»»
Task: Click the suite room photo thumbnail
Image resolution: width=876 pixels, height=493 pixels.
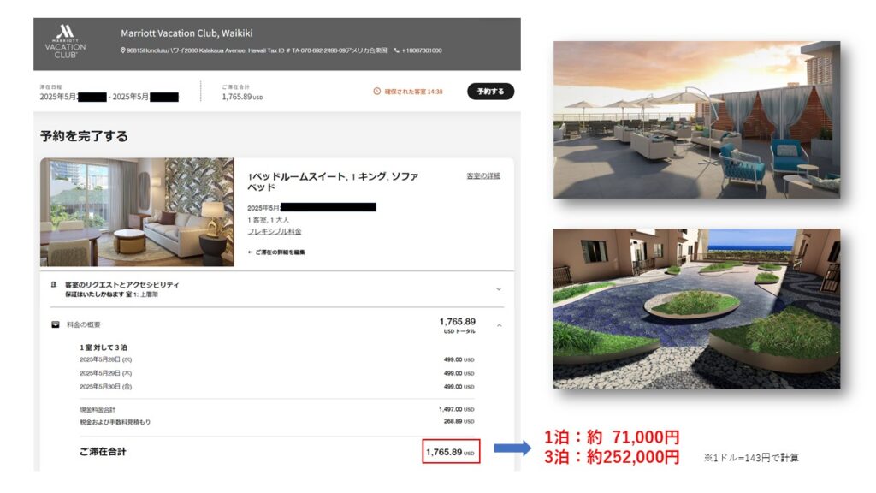Action: [x=137, y=212]
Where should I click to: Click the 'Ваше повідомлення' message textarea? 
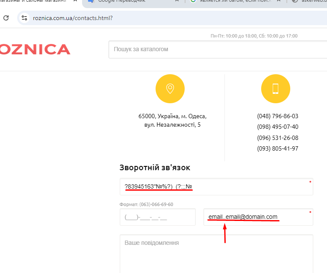216,254
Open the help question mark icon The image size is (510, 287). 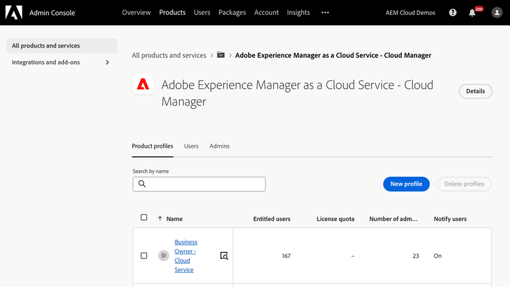click(453, 13)
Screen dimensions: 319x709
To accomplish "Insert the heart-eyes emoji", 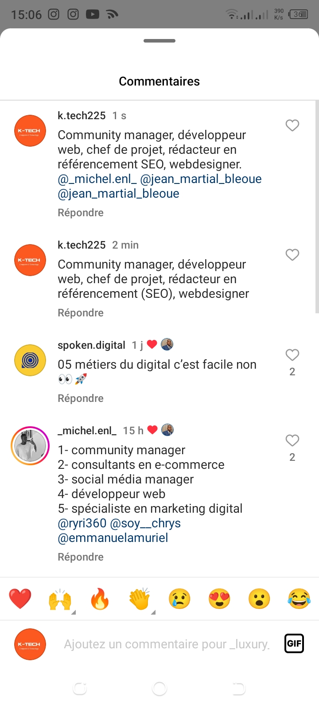I will [219, 599].
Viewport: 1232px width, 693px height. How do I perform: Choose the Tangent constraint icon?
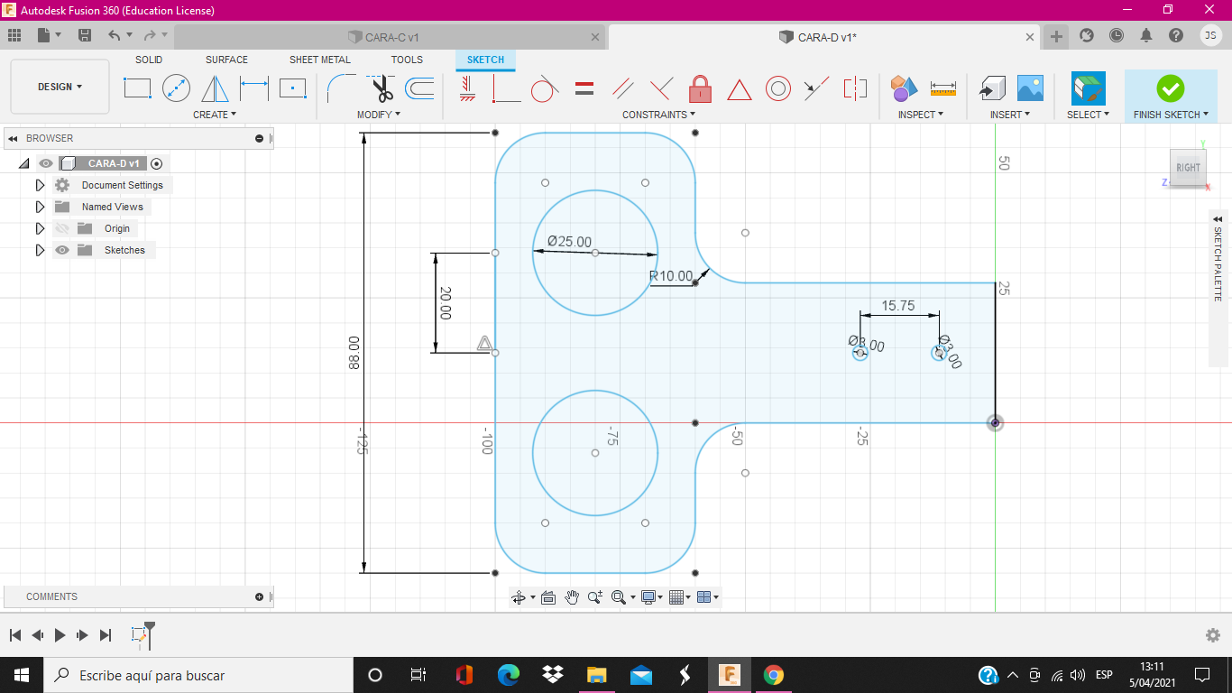pos(543,88)
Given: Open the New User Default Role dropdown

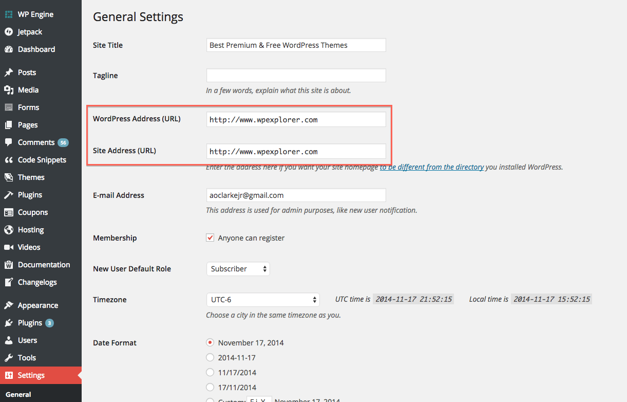Looking at the screenshot, I should tap(238, 269).
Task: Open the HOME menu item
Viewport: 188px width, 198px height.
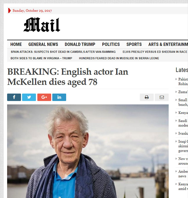Action: 16,44
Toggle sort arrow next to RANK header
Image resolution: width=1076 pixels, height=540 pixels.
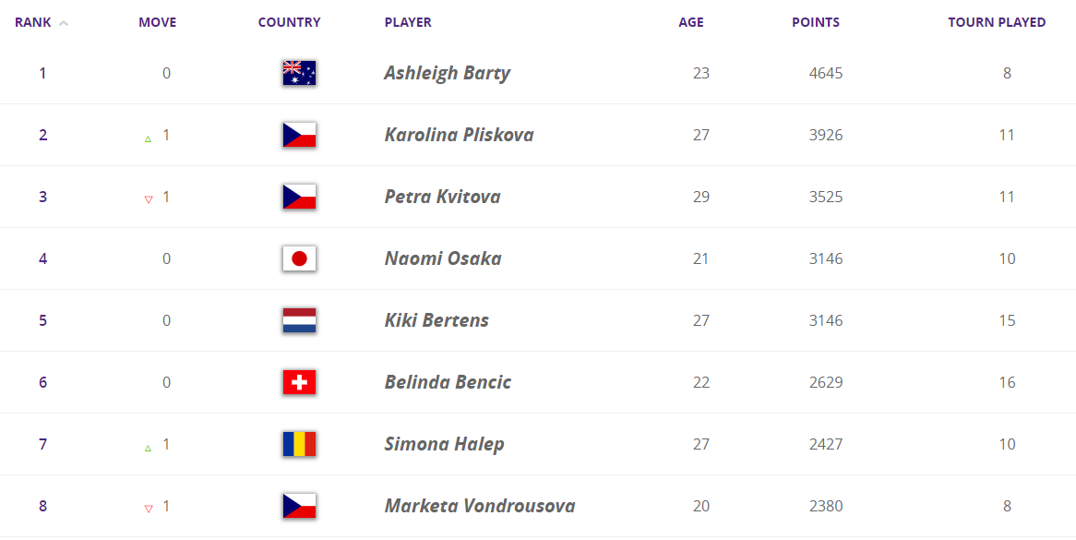(64, 23)
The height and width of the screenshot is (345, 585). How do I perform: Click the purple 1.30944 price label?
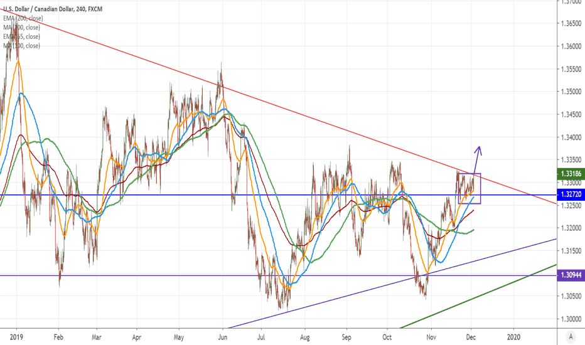(570, 275)
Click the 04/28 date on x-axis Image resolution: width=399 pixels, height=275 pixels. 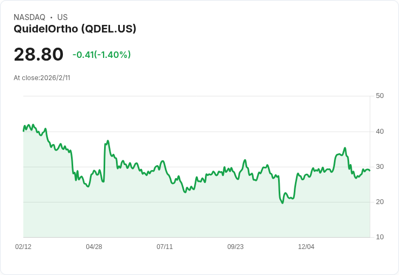point(94,247)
««
◆ Problem requirements
Find the string "Task" in the entries above and return each line that holds it.

◆ Your solution
Task: Click the suite room photo thumbnail
Task: Open the HOME menu item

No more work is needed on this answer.